C’est quelque chose que je me sens privilégié de faire que de prendre des photos dans le moment le plus vulnérable du pilote. Quand il est seul au monde dans son univers les yeux fermés: «Pour ma part j’essaie de visualiser la course ou de juste faire le vide». De ce que je peux en comprendre, il faut être dans de bonnes dispositions au départ de la course. Je ne dis pas que ce petit moment intime, privé avec toi-même est un passage obligé, mais disons que tu parts avec une prise contre toi si tu embarques sur la pisteavec tes tracas de la vie quotidienne sur la conscience.

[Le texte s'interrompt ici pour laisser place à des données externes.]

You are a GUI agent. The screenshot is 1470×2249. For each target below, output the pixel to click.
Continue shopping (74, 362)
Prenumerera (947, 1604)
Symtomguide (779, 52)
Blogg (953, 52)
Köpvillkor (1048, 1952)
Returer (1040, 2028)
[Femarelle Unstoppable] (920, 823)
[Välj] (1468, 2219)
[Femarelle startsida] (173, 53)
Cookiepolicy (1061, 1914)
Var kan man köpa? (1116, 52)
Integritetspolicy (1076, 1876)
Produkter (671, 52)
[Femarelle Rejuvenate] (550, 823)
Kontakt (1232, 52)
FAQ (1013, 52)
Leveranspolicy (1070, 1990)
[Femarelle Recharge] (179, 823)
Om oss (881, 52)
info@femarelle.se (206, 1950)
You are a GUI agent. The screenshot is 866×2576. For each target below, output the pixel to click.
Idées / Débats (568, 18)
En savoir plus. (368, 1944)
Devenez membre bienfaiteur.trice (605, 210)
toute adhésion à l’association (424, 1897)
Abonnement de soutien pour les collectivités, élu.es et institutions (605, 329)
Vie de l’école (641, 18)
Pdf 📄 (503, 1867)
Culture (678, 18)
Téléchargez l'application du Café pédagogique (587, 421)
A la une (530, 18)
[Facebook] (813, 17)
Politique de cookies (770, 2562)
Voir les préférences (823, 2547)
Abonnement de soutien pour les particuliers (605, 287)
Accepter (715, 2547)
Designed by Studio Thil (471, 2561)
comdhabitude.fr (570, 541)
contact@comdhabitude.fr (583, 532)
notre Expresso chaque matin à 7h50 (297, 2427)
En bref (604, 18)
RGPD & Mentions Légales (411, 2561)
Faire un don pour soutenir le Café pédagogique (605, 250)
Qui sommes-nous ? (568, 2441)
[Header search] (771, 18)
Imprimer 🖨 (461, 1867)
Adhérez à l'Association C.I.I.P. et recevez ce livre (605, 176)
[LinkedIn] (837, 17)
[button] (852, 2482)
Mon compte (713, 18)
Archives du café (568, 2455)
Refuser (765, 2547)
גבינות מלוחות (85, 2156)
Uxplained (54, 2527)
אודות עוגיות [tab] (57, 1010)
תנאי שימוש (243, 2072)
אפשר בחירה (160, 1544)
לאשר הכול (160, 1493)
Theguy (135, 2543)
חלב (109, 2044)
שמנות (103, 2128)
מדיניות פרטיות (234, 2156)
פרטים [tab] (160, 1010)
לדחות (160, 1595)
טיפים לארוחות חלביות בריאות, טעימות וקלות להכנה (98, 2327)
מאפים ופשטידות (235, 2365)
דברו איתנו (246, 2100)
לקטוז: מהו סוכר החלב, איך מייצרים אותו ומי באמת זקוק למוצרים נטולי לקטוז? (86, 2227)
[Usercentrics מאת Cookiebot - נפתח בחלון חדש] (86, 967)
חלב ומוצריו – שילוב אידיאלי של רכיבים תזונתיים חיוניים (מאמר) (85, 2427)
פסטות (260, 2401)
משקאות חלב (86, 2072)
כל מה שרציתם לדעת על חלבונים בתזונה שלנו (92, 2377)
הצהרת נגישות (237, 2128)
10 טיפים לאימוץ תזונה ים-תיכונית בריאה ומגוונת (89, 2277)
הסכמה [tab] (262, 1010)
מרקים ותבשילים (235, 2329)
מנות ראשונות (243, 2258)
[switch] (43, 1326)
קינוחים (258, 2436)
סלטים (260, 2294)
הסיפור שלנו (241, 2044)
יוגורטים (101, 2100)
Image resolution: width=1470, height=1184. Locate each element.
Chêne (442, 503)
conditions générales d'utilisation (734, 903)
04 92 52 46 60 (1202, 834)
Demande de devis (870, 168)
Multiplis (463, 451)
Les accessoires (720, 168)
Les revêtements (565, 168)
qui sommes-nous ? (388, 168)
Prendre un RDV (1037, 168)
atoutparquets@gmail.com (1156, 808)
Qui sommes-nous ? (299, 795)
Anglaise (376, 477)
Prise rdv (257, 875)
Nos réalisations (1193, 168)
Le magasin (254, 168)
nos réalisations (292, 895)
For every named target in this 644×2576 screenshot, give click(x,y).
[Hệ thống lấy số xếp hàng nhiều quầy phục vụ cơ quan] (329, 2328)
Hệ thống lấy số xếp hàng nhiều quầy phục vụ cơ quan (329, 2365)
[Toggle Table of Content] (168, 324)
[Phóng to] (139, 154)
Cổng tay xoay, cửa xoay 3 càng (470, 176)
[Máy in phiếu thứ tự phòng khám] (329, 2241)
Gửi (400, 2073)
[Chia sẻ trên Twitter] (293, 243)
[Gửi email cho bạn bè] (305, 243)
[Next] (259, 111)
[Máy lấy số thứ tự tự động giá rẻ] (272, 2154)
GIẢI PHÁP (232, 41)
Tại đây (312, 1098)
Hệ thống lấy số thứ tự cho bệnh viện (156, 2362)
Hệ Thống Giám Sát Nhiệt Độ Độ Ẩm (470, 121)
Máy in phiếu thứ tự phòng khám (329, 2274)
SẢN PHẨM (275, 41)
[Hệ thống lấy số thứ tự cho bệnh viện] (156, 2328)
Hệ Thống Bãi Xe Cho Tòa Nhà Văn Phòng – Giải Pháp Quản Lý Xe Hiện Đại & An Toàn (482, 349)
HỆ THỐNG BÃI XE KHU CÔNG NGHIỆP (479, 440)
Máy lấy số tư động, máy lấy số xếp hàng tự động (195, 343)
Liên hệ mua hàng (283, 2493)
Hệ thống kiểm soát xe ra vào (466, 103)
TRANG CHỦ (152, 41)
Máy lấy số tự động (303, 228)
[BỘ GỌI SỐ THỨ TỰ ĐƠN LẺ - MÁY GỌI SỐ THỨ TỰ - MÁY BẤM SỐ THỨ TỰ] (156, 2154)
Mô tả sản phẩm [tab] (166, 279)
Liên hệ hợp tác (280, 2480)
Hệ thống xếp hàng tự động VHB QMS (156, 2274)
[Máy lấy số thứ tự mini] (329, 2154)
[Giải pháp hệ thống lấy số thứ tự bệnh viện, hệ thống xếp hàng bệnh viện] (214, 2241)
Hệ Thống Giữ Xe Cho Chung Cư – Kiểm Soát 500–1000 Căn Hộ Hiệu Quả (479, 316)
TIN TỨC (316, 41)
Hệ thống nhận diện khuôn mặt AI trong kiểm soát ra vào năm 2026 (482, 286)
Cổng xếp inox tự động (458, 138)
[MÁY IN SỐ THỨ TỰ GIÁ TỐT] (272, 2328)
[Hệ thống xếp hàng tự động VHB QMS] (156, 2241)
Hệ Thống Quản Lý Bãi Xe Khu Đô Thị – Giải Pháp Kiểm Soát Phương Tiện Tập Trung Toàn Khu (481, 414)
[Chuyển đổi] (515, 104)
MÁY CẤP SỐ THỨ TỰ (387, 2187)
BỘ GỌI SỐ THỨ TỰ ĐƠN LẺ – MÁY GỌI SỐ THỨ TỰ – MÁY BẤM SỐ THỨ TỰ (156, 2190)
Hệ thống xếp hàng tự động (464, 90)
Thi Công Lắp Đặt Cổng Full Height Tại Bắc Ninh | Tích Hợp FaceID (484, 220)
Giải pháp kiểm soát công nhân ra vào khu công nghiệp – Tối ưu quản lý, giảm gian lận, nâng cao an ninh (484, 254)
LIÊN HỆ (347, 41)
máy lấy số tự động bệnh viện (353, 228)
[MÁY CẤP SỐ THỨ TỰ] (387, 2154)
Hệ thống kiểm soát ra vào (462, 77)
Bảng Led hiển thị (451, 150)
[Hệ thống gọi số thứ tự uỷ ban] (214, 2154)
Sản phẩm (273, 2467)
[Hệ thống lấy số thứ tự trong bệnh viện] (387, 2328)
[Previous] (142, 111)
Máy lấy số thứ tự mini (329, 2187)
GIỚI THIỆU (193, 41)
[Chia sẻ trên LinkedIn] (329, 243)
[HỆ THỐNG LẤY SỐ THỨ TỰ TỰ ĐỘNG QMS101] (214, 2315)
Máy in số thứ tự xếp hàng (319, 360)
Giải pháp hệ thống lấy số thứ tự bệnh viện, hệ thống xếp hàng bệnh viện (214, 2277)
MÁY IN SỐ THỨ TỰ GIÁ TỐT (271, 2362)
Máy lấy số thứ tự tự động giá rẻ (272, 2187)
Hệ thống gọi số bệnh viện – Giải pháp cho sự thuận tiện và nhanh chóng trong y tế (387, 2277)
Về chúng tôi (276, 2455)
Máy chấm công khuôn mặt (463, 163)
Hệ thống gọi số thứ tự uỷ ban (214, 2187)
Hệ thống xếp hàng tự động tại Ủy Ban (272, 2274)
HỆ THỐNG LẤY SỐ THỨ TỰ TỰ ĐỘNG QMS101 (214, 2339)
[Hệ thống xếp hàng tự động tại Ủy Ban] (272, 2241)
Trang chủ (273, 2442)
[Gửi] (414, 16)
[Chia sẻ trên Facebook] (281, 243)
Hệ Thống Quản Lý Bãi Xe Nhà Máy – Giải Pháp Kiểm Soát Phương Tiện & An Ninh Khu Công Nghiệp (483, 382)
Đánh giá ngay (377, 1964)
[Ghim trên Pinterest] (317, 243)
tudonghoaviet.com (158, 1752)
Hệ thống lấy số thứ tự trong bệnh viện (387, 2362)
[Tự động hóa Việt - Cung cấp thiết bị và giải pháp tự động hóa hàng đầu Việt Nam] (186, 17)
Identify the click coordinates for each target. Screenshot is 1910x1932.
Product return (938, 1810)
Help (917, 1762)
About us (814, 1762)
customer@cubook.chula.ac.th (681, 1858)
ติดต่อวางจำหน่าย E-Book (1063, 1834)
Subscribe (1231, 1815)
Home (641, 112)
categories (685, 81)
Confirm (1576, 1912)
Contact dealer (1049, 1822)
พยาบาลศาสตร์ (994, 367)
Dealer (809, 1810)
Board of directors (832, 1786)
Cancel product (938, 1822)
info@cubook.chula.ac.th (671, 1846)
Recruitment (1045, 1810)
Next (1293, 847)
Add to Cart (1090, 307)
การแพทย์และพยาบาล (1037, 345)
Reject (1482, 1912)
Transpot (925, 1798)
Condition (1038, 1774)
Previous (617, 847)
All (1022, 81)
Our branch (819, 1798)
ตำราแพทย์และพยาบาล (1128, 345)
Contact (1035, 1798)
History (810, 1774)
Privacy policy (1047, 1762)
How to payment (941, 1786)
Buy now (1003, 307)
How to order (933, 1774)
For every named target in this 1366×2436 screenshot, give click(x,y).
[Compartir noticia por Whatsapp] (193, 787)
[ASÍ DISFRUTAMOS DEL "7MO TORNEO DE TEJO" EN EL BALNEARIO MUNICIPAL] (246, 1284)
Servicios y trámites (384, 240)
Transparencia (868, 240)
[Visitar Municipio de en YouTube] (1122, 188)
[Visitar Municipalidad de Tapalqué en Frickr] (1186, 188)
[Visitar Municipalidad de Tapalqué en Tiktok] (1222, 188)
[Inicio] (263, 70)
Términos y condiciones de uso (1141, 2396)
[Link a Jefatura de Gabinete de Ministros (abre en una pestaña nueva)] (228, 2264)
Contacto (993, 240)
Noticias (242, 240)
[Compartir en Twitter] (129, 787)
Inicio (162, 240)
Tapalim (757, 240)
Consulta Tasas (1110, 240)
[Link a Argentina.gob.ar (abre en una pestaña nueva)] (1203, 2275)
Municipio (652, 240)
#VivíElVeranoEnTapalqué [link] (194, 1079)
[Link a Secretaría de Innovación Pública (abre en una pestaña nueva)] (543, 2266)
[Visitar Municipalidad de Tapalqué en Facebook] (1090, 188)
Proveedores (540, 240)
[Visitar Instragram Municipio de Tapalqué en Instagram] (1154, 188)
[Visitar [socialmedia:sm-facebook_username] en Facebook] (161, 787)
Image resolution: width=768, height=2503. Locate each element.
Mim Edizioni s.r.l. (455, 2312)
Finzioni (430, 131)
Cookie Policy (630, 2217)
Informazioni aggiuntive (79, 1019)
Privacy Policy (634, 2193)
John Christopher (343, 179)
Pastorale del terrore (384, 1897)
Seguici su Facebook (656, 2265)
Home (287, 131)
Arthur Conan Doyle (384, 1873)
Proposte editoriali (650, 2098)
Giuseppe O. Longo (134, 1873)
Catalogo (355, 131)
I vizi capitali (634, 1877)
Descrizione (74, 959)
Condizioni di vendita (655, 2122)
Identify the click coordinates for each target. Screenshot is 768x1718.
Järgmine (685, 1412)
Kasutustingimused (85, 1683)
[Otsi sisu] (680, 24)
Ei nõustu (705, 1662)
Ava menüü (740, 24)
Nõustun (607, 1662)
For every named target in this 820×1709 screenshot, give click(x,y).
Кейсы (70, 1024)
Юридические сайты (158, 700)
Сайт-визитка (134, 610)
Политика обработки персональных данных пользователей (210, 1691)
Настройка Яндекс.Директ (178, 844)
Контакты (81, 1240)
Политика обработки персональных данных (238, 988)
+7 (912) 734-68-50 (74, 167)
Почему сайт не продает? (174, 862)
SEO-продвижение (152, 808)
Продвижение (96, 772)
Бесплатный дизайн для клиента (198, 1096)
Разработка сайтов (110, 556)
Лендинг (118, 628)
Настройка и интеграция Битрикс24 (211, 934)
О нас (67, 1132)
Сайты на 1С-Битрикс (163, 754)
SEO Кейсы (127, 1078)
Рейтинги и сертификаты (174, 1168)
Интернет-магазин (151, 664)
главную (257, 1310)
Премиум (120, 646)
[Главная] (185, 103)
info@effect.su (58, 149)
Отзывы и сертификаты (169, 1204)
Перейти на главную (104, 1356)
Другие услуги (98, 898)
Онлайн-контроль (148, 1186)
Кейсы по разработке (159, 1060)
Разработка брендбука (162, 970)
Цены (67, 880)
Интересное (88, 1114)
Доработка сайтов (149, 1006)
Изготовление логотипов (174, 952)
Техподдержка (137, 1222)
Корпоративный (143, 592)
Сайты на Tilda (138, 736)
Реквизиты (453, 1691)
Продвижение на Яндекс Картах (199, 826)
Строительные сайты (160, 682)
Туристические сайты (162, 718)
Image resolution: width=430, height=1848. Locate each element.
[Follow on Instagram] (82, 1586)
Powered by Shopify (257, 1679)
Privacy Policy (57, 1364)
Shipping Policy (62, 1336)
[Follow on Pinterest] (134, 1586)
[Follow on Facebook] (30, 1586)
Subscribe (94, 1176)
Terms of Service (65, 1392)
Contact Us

         Je voyais passer sur mon fil d’actualité récemment un bodybuilder qui racontait son emploi du temps. Tout son horaire était fixée au quart de tour. Rien n’était laisser au hasard. Par contre, il tenait absolument à dire qu’il était ultra important d’avoir une vie sociale autour. Je présumes que ça apporte autant de bénéfice que ses séries lui permettant de lever 300 livres sur le bench press. Pourquoi cela serait différent pour le sport motorisé ? Les dangers sont là et c’est très demandant physiquement et mentalement. Je sais que c’est un mode de vie, qu’il est difficile d’éloigner les courses des discussions, mais j’ai tout de même tenter ma chance. Pour Yan, c’est le contraire qui se passe: «Pour moi, c’est les courses qui me font décrocher de la job». J’adore la réponse! C’est un peu pour ça aussi que j’aime vous partager les histoires qui me sont racontées. La diversité des réponses! Je passerais à côté de quelque chose si je ne m’étais pas mis à l’écriture.

         Pendant mon parcours scolaire au secondaire, on m’a donné plusieurs surnoms. J’ai l’impression que plus les années passaient plus ça faisait partit de mon identité. Quand Yan a commencé son parcours en course automobile, il a dû montrer de quoi il était capable. Au travers les années, il a su démontré qu’il était un pilote respecté de tous, à prendre au sérieux et qu’il n’avait plus besoin de prouver qu’il savait tenir le volant d’une voiture de course entre les mains. Les gens autour de lui ou encore ceux des courses finissent par trouver un surnom pour définir qui est Yan Bilodeau. Pourquoi «The Ghost» ? Ça lui vient de où ce surnom là: «Je suis pas la personne la plus extravertie. J’aime mieux faire mes petites choses tranquillement et avancer. Je suis pas la personne qui aime être en avant des caméras etc… Je suis pas la personne de qui on parle le plus. C’est un surnom qui est venu des personnes autour de moi. Au début, c’était en blague et ça en est devenu un surnom». Comme je le disais d’entrée de jeu, c’est un pilote que j’ai appris à découvrir au fil du temps. J’ai détourné la tête pour le regarder aller sur la piste. Je penses qu’il n’est pas nécessaire d’être sous les feu de la rampes tout le temps pour exceller. Il l’a fait dans ses limites à lui. Il ne cherche pas la visibilité et quand on le découvre… BOOM!

         Pour triompher dans un sport très compétitif comme les courses de stock-car, il faut y être investit à plein temps. Les réparations de l’auto suite à une soirée mouvementée se font souvent jusqu’aux petites heures du matin. La journée de repos du dimanche est bien souvent sacrifiée pour faire en sorte que l’auto sois prête pour la fin de semaine suivante. Certainement un mode de vie sur lequel bâtir pour sa vie de tous les jours. Pour Yan, ça été une excellente leçon de vie qui lui a permis aujourd’hui de fonder sa propre entreprise: «J’ai appris à me débrouiller, le sens de la réflexion. Ça m’a aussi apporté le métier que je fait aujourd’hui. Sans ça, probablement que j’aurais pas mon entreprise. Aussi des amitiés. Et aussi bien des anecdotes à raconter plus tard». Je dois m’incliner face à ta détermination et ton courage pour être rendu où ce que tu es aujourd’hui.

         Un pilote tranquille, les deux bras croisés sur son coffre à outils à penser sûrement aux réglages de la fin de semaine, mais une personne attachante qui fait bon d’aller jaser de course. Pas la personne avec le plus de budget, mais qui sait se frayer un chemin parmi les meilleurs. Un style de pilotage que j’adore. Un pilote à découvrir! Bonne saison !!!